The students have translated various materials into Hindi, one of the Indian government’s two official languages and the official language of many states, including instructions and videos on how to use pulse oximeters — devices placed on the fingertips that measure oxygen in the blood.
Knowing the culture, Agrawal incorporated a cultural nuance that may have otherwise gone overlooked.
“Women wear henna on their hands quite a lot, and pulse oximeters already have some standard error for darker skin,” she says. “But henna causes them to skew their results even more, and that’s not something those instruction booklets mention.” She also provided a voice-over for the Hindi video.
Infographics that students helped create serve a major purpose: combatting misinformation.
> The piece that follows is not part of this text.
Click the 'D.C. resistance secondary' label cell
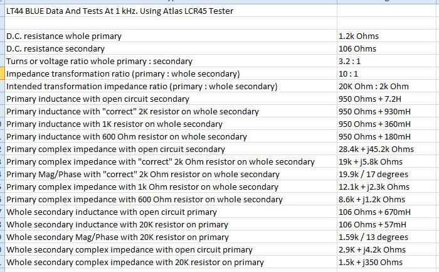[55, 48]
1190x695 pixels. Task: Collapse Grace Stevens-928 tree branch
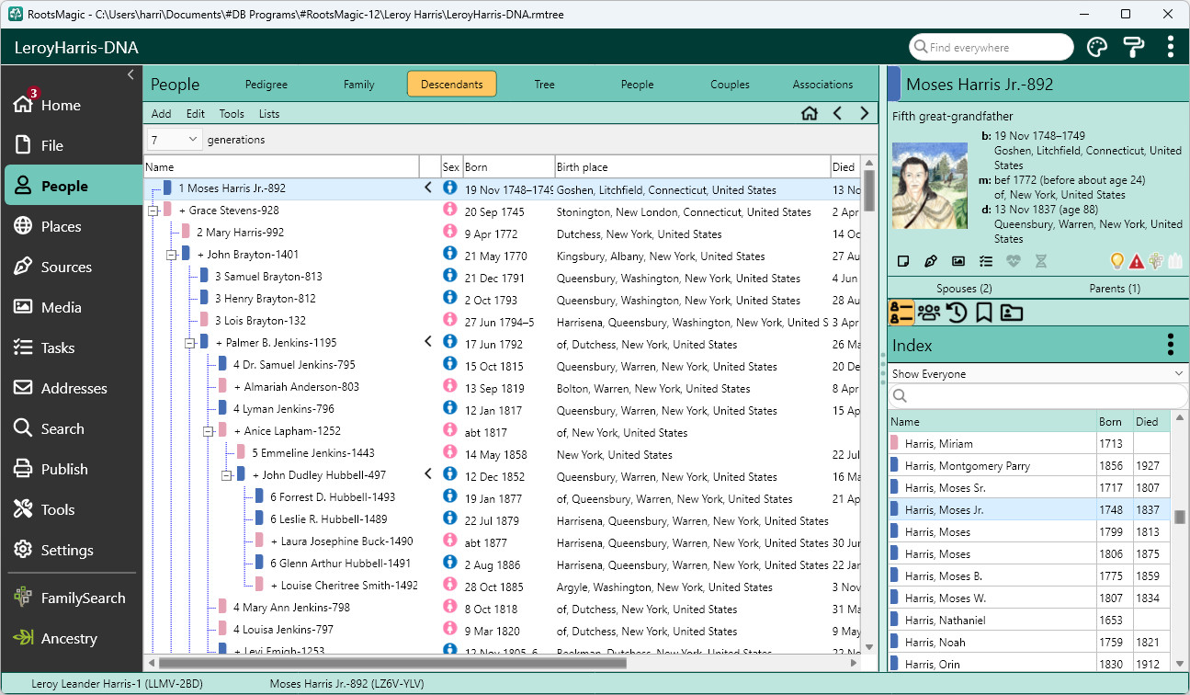point(153,211)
Vankara says misinformation circulates especially easily on social media in India, and during the pandemic it has come from government officials, famous cricket players and religious leaders.
“There are a lot of alternative medicines that people buy into, including my own family, that might be kind of fringe or considered complementary medicine, whereas there, it can become the standard of care for some people,” Vankara says. “Below the poverty line and in the lower class, they don’t know what to believe.”
Several of Gupta’s family members in India had COVID-19. During tele-consults with them on WhatsApp, she learned that they were receiving medications that would not be recommended in the U.S., including steroids when they had normal oxygen levels. Bloodwork was also performed more frequently than needed. She shared Johns Hopkins and World Health Organization guidelines with them.
“Everybody is on social media sending around things, and people are desperate and panicked,” Gupta says. “We have so many faculty, staff and students whose families have been infected. Some have lost loved ones, and it’s really devastating because it’s been in such a short amount of time.”
Helping at Home and Abroad
In many ways, the work of JHII and the students mirrors efforts that other Johns Hopkins faculty and staff members and students have been doing in Baltimore throughout the pandemic. Last year, these initiatives included bringing tests and information to Baltimore neighborhoods hit hardest by the pandemic, providing bilingual support to Spanish-speaking patients, and distributing food and masks. During a weekly meeting convened by Johns Hopkins, Baltimore nonprofit groups shared information and resources. More recently, Johns Hopkins Medicine worked with Baltimore City and Washington, D.C., to set up vaccine clinics to reach people with less access and fewer opportunities for vaccination.
Student volunteers also helped nonprofits apply for COVID-19-related grants, while others established an organization to combat social isolation among older adults and run errands for vulnerable Baltimore residents.
Through the Johns Hopkins HEAT Corps, a volunteer-based program, Agrawal taught Baltimore public school students about COVID-19, vaccines and precautions they can take to help protect themselves. And through COVID-Related Extended Outreach, an organization started by third-year Johns Hopkins medical students to support community members during the pandemic, she checked in by telephone with patients who were unable to see their primary care doctors in person, and reported back to those doctors.
Although the pandemic created horrific situations in the U.S. and India, Agrawal and Vankara have been able to act on the devastation by answering their calling as doctors in training.
“I didn’t come to Hopkins to just sit and learn,” Vankara says. “I really came here to work on the front lines of addressing these health crises, and having the connections and the support from the faculty and administration to do initiatives like this and have real, actionable, hopeful change — I mean, it’s awesome. I’m loving the work I’ve been able to do.”